Lo primero que llama la atención en una película como “Los abrazos rotos” es la memoria cinéfila de que hace gala Pedro Almodóvar. El protagonista es un director de cine ciego, dispuesto a saldar cuentas pendientes con su pasado, que incluye la preparación de un rodaje: “Chicas y maletas”. Ingenioso 'macguffin' que le permite al cineasta manchego saltar de una película a otra, de un homenaje a otro, desde el genial Alfred Hitchcock (“Encadenados”), hasta la sublime Jean Moreau ('”scensor para el cadalso”), pasando por Roberto Rossellini (“Te querré siempre”). De ahí que la película de Almodóvar se convierta en un emotivo acto de amor al cine. Una especie de convencida profesión de fe, a través de uno de sus títulos más personales.

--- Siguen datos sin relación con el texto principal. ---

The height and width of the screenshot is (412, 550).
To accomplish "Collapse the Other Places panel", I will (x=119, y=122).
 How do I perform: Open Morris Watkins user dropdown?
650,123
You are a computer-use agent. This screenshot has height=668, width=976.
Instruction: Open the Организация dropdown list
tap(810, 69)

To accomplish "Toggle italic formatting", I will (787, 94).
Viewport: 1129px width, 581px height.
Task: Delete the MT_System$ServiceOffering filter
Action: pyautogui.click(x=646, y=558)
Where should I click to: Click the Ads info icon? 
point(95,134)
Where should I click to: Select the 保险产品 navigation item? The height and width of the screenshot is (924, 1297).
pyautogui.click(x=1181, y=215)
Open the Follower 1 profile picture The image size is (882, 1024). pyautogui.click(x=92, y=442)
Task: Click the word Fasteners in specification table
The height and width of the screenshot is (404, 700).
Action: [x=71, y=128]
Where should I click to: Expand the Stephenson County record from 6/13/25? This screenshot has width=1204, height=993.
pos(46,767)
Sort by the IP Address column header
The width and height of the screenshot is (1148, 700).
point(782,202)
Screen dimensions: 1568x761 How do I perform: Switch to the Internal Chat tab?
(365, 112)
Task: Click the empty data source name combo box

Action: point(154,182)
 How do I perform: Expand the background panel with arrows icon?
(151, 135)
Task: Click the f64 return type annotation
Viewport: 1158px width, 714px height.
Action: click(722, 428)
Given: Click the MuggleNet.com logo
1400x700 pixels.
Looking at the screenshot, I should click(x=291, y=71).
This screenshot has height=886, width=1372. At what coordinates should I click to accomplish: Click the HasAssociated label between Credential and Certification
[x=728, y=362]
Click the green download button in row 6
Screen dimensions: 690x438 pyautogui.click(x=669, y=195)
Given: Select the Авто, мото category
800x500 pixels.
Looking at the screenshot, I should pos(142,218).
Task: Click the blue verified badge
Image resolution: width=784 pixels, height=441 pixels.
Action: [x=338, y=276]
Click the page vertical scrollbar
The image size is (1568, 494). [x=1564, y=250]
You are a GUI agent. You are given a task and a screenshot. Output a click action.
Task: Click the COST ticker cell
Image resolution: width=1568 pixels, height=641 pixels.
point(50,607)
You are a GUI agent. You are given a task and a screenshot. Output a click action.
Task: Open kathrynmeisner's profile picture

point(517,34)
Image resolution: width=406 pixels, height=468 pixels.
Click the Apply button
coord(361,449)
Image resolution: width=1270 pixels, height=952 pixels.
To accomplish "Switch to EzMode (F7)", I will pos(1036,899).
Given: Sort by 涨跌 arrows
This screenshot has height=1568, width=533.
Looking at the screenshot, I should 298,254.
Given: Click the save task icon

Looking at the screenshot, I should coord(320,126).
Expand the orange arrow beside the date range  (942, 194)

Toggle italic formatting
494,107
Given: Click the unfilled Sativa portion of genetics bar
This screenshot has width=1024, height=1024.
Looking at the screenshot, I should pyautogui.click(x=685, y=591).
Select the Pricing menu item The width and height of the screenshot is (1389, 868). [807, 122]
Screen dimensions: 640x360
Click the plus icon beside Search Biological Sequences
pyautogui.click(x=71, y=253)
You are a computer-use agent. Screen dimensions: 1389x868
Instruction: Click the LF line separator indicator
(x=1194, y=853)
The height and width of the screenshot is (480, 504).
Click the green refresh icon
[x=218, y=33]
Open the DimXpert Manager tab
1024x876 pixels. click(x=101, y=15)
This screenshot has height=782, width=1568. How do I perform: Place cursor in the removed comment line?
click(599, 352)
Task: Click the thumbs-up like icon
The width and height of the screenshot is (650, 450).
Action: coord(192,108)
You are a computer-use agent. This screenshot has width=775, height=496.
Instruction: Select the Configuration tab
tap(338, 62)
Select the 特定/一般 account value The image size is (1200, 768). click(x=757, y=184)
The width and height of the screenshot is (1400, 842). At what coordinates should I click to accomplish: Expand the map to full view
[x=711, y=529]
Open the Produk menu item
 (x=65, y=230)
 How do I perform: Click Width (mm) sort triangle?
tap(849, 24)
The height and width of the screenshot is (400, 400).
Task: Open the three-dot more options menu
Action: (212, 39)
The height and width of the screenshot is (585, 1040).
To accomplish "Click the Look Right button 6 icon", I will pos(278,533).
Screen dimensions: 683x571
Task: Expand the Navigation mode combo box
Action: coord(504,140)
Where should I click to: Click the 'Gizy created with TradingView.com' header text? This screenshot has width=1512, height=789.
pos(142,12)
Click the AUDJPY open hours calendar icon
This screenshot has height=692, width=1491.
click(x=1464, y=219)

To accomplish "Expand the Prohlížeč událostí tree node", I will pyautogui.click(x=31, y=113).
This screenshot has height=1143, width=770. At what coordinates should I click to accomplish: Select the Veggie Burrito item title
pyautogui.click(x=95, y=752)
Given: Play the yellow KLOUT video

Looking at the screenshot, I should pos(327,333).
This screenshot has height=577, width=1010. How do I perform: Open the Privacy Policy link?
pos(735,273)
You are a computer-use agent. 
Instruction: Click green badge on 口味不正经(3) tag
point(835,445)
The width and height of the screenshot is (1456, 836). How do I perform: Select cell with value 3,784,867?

Estamos, pues, ante una confesión o frente a una suerte de diario íntimo, puesto que se expresa en primera persona -aunque en el filme le represente ese excelente actor que es Lluís Homar-, en su toma de postura ante la vida y ante el mal llamado 'séptimo arte'. Filmado en sugestivos paisajes de la isla volcánica de Lanzarote, Penélope Cruz representa a una mujer, Lena, convertida en el 'amour fou' del protagonista. Nunca el cine es más cine que cuando, utilizando el diálogo como música de contrapunto, logra que penetremos en los pensamientos de los personajes.

Es lo que les sucede a estos hombres y mujeres en busca de un no siempre fácil punto de encuentro. Y el director de la historia -venderse o no venderse- interpretable como una metáfora del propio autor de “Mujeres al borde de un ataque de nervios”, se expresa a veces como si de un folletín se tratara, es verdad, pero también con un vigor y sinceridad de cineasta vuelto a nacer. El resultado es una forma nueva y extraña de naturalismo o, si se quiere, de una fantasía perversa que tiende a confundirse ominosamente con nuestra más llana y vulgar realidad cotidiana. Bueno, quizás sea verdad aquello de que sólo la fantasía puede salvarnos, como exhortaba Goethe a Eckermann.